Below, we list the voices used for each model.

Model Name
Voices Used (Gender, Accent)
Standard, OpenAI TTS
echo (M, US), fable (M, UK), onyx (M, US), shimmer (F, US), nova (F, US), alloy (F, US)
HD, OpenAI TTS
nova (F, US), alloy (F, US), onyx (M, US), fable (M, UK), echo (M, US), shimmer (F, US)
Studio, Google Cloud TTS
en-US-Studio-Q (M, US), en-US-Studio-O (F, US), en-GB-Studio-B (M, UK), en-GB-Studio-C (F, UK)
Journey, Google Cloud TTS
en-US-Journey-D (M, US), en-US-Journey-F (F, US)
Neural2, Google Cloud TTS
en-US-Neural2-I (M, US), en-US-Neural2-A (M, US), en-US-Neural2-H (F, US), en-US-Neural2-C (F, US), en-GB-Neural2-B (M, UK), en-GB-Neural2-D (M, UK), en-GB-Neural2-C (F, UK), en-GB-Neural2-A (F, UK)
WaveNet, Google Cloud TTS
en-US-Wavenet-I (M, US), en-US-Wavenet-B (M, US), en-US-Wavenet-C (F, US), en-US-Wavenet-F (F, US), en-GB-Wavenet-B (M, UK), en-GB-Wavenet-D (M, UK), en-GB-Wavenet-C (F, UK), en-GB-Wavenet-A (F, UK)
Standard, Google Cloud TTS
en-US-Standard-I (M, US), en-US-Standard-A (M, US), en-US-Standard-C (F, US), en-US-Standard-F (F, US), en-GB-Standard-B (M, UK), en-GB-Standard-D (M, UK), en-GB-Standard-C (F, UK), en-GB-Standard-A (F, UK)
Long-form, Amazon Polly
Gregory (M, US), Danielle (F, US), Ruth (F, US)
Neural, Amazon Polly
Joey (M, US), Gregory (M, US), Joanna (F, US), Danielle (F, US), Brian (M, UK), Brian (M, UK), Amy (F, UK), Emma (F, UK)
Standard, Amazon Polly
Joey (M, US), Joanna (F, US), Brian (M, UK), Amy (F, UK)
Neural, Microsoft Azure
Andrew Multilingual (M, US), Brian Multilingual (M, US), Ava Multilingual (F, US), Emma Multilingual (F, US), Ryan (M, UK), Alfie (M, UK), Libby (F, UK), Sonia (F, UK)
MetaVoice v1
Susan (F, US)🔗, Redd (F, UK)🔗, Abbey (F, US)🔗, Alan (M, US)🔗, Michael (M, US)🔗, Amy (F, UK)🔗, Tom (M, UK)🔗, Dave (M, UK)🔗, Aurora (F, UK)
XTTS v2
Susan (F, US)🔗, Redd (F, UK)🔗, Abbey (F, US)🔗, Alan (M, US)🔗, Michael (M, US)🔗, Amy (F, UK)🔗, Tom (M, UK)🔗, Dave (M, UK)🔗, Aurora (F, UK)
StyleTTS 2
Susan (F, US)🔗, Redd (F, UK)🔗, Abbey (F, US)🔗, Alan (M, US)🔗, Michael (M, US)🔗, Amy (F, UK)🔗, Tom (M, UK)🔗, Dave (M, UK)🔗, Aurora (F, UK)
OpenVoice v2
Susan (F, US)🔗, Redd (F, UK)🔗, Abbey (F, US)🔗, Alan (M, US)🔗, Michael (M, US)🔗, Amy (F, UK)🔗, Tom (M, UK)🔗, Dave (M, UK)🔗, Aurora (F, UK)
Sonic English (Oct '24), Cartesia
Nonfiction Man (M, US), Newsman (M, US), Classy British Man (M, UK), Polite Man (M, UK), Helpful Woman (F, US), Southern Woman (F, US), British Narration Lady (F, UK), British Lady (F, UK)
Turbo v2.5, ElevenLabs
Liam (M, US), Eric (M, US), River (F, US), Jessica (F, US), Daniel (M, UK), George (M, UK), Alice (F, UK), Lily (F, UK)
Multilingual v2, ElevenLabs
Liam (M, US), Eric (M, US), River (F, US), Jessica (F, US), Daniel (M, UK), George (M, UK), Alice (F, UK), Lily (F, UK)
LMNT
daniel (M, US), terrence (M, US), lily (F, US), chloe (F, US), morgan (F, UK)

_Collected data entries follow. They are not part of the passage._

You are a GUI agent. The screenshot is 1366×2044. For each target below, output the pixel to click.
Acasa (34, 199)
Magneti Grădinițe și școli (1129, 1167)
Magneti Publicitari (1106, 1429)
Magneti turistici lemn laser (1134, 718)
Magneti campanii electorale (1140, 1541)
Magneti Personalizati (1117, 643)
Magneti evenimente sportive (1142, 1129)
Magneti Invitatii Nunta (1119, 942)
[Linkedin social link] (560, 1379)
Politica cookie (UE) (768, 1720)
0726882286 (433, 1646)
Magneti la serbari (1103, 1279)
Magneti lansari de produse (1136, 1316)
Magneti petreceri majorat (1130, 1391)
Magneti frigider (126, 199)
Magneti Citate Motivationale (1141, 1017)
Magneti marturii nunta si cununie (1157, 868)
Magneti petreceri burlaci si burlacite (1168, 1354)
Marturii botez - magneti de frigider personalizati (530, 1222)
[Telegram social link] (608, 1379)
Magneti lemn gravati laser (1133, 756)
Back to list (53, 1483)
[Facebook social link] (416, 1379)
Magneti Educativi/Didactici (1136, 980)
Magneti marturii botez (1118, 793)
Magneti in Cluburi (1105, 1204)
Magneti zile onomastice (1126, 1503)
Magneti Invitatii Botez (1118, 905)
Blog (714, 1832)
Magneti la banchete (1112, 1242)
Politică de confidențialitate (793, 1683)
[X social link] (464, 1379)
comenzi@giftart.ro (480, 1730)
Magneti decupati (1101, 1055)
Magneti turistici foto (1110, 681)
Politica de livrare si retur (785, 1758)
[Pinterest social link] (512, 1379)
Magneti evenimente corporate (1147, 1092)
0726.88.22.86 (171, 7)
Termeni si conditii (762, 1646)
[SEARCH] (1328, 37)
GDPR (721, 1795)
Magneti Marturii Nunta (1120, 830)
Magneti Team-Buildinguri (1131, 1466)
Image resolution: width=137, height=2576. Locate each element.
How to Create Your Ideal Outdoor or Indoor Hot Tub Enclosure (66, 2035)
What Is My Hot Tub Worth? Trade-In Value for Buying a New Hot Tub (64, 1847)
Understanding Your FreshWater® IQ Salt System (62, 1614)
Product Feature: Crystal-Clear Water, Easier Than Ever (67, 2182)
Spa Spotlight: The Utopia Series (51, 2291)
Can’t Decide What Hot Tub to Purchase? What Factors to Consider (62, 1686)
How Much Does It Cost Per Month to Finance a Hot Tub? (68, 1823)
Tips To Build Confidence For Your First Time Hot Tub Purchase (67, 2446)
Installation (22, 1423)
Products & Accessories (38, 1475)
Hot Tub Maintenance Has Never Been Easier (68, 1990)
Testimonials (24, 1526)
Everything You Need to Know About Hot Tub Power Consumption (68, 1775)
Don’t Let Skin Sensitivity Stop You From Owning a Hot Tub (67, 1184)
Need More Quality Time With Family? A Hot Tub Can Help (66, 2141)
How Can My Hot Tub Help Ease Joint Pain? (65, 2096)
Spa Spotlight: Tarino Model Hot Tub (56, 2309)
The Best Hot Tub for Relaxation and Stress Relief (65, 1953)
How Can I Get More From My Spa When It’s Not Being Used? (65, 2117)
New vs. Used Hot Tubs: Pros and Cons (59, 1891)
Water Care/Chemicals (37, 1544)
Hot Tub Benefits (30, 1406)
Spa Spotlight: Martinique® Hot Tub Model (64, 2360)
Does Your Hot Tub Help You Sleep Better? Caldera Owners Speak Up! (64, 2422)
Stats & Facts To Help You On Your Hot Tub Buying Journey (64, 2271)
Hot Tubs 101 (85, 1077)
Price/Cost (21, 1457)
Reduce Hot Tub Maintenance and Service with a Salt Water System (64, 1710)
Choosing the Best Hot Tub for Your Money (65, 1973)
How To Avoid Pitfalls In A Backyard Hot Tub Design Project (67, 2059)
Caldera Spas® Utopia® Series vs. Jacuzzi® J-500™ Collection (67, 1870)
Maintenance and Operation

Model and Provider Inclusion Criteria

Our objective is to analyze and compare popular and high-performing Text to Speech models and providers to support end-users in choosing which to use. As such, we apply an 'industry significance' and competitive performance test to evaluate the inclusion of new models and providers. We are in the process of refining these criteria and welcome any feedback and suggestions. To suggest models or providers, please contact us via the contact page.

Statement of Independence

Benchmarking is conducted with strict independence and objectivity. No compensation is received from any providers for listing or favorable outcomes on Artificial Analysis.